Given task: Rewrite the material between the lines holding "Task: Select the Comments notification tab" and "Looking at the screenshot, I should pos(481,1021).", inclusive, as a Markdown table with the columns Row and Line. Number each row and leave out blank lines.

----- Data listing

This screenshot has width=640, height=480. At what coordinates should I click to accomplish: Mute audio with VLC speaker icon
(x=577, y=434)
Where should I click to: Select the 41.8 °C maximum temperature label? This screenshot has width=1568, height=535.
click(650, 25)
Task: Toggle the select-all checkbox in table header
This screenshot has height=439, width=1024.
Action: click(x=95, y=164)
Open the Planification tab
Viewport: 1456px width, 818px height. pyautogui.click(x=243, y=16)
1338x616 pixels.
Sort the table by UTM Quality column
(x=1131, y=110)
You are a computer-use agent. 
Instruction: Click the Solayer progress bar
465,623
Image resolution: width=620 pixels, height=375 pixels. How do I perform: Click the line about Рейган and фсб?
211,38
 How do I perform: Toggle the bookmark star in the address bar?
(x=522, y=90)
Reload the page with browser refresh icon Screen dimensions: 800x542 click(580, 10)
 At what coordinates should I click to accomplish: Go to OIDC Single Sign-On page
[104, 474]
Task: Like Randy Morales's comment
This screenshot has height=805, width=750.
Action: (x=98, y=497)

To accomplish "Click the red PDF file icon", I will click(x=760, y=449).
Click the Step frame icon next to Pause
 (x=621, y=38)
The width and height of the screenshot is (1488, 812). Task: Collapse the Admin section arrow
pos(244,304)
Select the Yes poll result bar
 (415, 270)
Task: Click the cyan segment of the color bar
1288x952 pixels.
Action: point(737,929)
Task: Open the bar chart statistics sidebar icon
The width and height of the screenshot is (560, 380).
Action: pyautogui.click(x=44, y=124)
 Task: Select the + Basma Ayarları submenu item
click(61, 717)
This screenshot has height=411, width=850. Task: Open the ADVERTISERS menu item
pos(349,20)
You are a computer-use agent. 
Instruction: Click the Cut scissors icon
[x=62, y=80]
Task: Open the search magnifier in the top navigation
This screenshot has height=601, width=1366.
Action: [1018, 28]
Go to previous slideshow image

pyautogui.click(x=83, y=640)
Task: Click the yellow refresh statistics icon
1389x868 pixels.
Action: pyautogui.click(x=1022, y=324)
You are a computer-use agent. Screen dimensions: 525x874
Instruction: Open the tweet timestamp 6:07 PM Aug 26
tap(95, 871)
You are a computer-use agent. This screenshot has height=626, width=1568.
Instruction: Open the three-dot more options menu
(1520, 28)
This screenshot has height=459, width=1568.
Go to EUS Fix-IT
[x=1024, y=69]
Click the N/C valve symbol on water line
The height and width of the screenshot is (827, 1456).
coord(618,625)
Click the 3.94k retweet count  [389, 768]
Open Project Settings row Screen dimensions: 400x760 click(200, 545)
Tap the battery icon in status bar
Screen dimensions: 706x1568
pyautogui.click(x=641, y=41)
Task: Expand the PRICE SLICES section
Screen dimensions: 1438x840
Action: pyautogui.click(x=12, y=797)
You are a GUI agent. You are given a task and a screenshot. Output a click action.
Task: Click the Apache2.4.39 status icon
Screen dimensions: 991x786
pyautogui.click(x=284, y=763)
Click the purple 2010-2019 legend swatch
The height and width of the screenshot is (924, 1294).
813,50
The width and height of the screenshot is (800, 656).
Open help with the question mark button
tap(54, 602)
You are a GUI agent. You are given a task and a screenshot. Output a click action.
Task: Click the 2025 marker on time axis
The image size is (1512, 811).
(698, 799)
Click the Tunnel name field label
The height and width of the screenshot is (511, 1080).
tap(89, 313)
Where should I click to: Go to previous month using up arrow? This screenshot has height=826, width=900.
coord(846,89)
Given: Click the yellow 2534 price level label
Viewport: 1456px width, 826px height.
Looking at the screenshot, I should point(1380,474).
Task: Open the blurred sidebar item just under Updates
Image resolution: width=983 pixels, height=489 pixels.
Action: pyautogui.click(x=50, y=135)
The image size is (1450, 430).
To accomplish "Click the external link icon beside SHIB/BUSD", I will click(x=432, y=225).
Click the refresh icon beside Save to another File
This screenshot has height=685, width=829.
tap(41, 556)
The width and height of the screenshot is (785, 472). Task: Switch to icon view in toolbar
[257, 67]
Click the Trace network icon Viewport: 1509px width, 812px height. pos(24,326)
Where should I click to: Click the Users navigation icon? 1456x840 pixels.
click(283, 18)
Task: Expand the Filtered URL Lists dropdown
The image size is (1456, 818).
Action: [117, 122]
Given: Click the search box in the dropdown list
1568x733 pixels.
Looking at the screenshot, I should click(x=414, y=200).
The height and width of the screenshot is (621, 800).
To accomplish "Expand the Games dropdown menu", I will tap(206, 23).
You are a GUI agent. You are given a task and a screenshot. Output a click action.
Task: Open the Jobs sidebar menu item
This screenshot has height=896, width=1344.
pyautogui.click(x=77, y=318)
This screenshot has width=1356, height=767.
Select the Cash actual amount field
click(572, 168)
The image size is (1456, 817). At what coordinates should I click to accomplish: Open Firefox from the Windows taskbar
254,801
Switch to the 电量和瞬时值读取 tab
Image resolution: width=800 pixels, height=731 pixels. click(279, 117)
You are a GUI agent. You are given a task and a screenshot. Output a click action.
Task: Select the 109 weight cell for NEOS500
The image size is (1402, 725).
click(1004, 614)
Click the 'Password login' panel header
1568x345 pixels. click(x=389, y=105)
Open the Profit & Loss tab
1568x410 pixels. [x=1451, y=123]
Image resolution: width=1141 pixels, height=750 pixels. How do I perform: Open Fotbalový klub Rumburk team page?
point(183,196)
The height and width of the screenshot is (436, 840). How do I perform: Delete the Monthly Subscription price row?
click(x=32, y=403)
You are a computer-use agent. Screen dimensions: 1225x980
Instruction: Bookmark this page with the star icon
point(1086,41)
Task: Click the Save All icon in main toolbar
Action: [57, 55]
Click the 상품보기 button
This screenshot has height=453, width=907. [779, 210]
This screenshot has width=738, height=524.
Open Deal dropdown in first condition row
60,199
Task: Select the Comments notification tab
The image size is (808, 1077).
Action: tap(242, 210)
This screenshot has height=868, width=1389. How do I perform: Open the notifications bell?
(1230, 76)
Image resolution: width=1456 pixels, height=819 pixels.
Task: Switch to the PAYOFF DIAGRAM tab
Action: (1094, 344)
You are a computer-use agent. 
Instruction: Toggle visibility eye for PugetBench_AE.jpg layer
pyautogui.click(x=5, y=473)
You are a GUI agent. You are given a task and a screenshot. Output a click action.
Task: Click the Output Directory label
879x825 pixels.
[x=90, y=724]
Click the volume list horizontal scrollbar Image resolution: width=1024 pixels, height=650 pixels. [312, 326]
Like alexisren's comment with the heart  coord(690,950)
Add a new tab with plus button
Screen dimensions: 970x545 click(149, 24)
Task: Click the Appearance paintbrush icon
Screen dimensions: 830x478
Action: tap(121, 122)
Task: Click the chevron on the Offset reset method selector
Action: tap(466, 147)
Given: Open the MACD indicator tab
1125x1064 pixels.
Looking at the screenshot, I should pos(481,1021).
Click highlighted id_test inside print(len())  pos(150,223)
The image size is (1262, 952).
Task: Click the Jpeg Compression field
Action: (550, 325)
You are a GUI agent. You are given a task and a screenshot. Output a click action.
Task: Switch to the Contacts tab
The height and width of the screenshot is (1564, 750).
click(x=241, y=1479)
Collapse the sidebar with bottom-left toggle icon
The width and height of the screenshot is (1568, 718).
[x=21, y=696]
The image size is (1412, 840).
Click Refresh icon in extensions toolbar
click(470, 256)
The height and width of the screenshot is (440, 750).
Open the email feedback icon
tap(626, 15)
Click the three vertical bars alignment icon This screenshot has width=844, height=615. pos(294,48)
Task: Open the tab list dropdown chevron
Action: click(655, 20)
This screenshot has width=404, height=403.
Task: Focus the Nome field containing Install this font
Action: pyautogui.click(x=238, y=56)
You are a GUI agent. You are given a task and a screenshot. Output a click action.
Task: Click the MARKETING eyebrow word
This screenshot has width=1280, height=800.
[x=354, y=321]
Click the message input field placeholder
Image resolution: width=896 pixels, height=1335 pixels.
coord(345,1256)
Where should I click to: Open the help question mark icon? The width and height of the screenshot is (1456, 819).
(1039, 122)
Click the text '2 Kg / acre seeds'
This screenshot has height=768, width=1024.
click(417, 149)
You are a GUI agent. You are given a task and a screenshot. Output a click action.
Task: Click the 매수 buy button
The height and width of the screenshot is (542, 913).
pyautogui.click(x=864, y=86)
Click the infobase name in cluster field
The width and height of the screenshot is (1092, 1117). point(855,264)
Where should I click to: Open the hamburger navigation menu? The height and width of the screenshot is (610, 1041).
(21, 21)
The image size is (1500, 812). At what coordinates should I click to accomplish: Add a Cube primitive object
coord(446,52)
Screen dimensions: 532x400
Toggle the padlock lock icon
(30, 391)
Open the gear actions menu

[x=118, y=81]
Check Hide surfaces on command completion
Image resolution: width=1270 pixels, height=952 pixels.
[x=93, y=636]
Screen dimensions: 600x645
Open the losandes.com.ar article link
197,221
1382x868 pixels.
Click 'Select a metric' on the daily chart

----------

Correct response:
| Row | Line |
|---|---|
| 1 | Task: Select the Comments notification tab |
| 2 | The image size is (808, 1077). |
| 3 | Action: tap(242, 210) |
| 4 | This screenshot has height=868, width=1389. How do I perform: Open the notifications bell? |
| 5 | (1230, 76) |
| 6 | Image resolution: width=1456 pixels, height=819 pixels. |
| 7 | Task: Switch to the PAYOFF DIAGRAM tab |
| 8 | Action: (1094, 344) |
| 9 | You are a computer-use agent.  |
| 10 | Instruction: Toggle visibility eye for PugetBench_AE.jpg layer |
| 11 | pyautogui.click(x=5, y=473) |
| 12 | You are a GUI agent. You are given a task and a screenshot. Output a click action. |
| 13 | Task: Click the Output Directory label |
| 14 | 879x825 pixels. |
| 15 | [x=90, y=724] |
| 16 | Click the volume list horizontal scrollbar Image resolution: width=1024 pixels, height=650 pixels. [312, 326] |
| 17 | Like alexisren's comment with the heart  coord(690,950) |
| 18 | Add a new tab with plus button |
| 19 | Screen dimensions: 970x545 click(149, 24) |
| 20 | Task: Click the Appearance paintbrush icon |
| 21 | Screen dimensions: 830x478 |
| 22 | Action: tap(121, 122) |
| 23 | Task: Click the chevron on the Offset reset method selector |
| 24 | Action: tap(466, 147) |
| 25 | Given: Open the MACD indicator tab |
| 26 | 1125x1064 pixels. |
| 27 | Looking at the screenshot, I should pos(481,1021). |